A half wave rectifier is used to supply 100 volts dc to a load of 800 ohm.the diode resistance is 200 ohm.What is the ac voltage required?
(A) $392.5 V$
(B) $280 V$
(C) $\dfrac{392.5}{\sqrt{2}} V$
(D) $\dfrac{196.25}{\sqrt{2}} V$

Answer 1

Hint
The half wave rectifier only passes the one half of the input sine wave (either positive or negative) and rejects the other half. The output of the half wave rectifier is pulsating DC. The ripple in the output waveform can be reduced using the filter.

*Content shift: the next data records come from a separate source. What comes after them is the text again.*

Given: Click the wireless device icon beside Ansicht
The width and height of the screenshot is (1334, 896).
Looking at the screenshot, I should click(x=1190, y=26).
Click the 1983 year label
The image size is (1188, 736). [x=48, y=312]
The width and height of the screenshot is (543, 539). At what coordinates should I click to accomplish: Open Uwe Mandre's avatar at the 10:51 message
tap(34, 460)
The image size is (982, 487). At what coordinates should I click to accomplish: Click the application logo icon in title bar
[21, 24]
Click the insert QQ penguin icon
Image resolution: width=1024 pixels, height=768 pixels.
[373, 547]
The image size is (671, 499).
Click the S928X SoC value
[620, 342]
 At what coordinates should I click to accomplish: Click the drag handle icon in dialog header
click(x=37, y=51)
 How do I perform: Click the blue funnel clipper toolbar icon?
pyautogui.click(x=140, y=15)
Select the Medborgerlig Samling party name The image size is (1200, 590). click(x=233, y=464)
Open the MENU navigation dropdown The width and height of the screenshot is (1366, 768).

Complete step by step answer
Given that, output dc voltage , Vdc = 50 V
Load resistance RL = 800 ohm
Input resistance Ri = 200 ohm
According to the ohm’s law,
${V_{dc}} = {I_{dc}} \times {R_L}$
V= DC voltage
I = current flow in DC
R = load resistance
Now, we know ${I_{dc}} = \dfrac{{{I_0}}}{\pi }$
So, ${V_{dc}} = \dfrac{{{I_0}}}{\pi } \times {R_L}$
Or, ${V_{dc}} = \dfrac{{{R_L}}}{\pi } \times \left( {\dfrac{{{V_0}}}{{{R_i} + {R_L}}}} \right)$
Or, ${V_0} = \dfrac{{{V_{dc}} \times \pi ({R_i} + {R_L})}}{{{R_L}}}$
$\therefore {V_0} = \dfrac{{50 \times (22/7)(200 + 800)}}{{800}}$
So, $V_0 = 196.43 V$.
So, the ac voltage required is $196.43 V$.

Note
Ohm's Law states that the current flowing in a circuit is directly proportional to the applied potential difference and inversely proportional to the resistance in the circuit. In other words by doubling the voltage across a circuit the current will also double.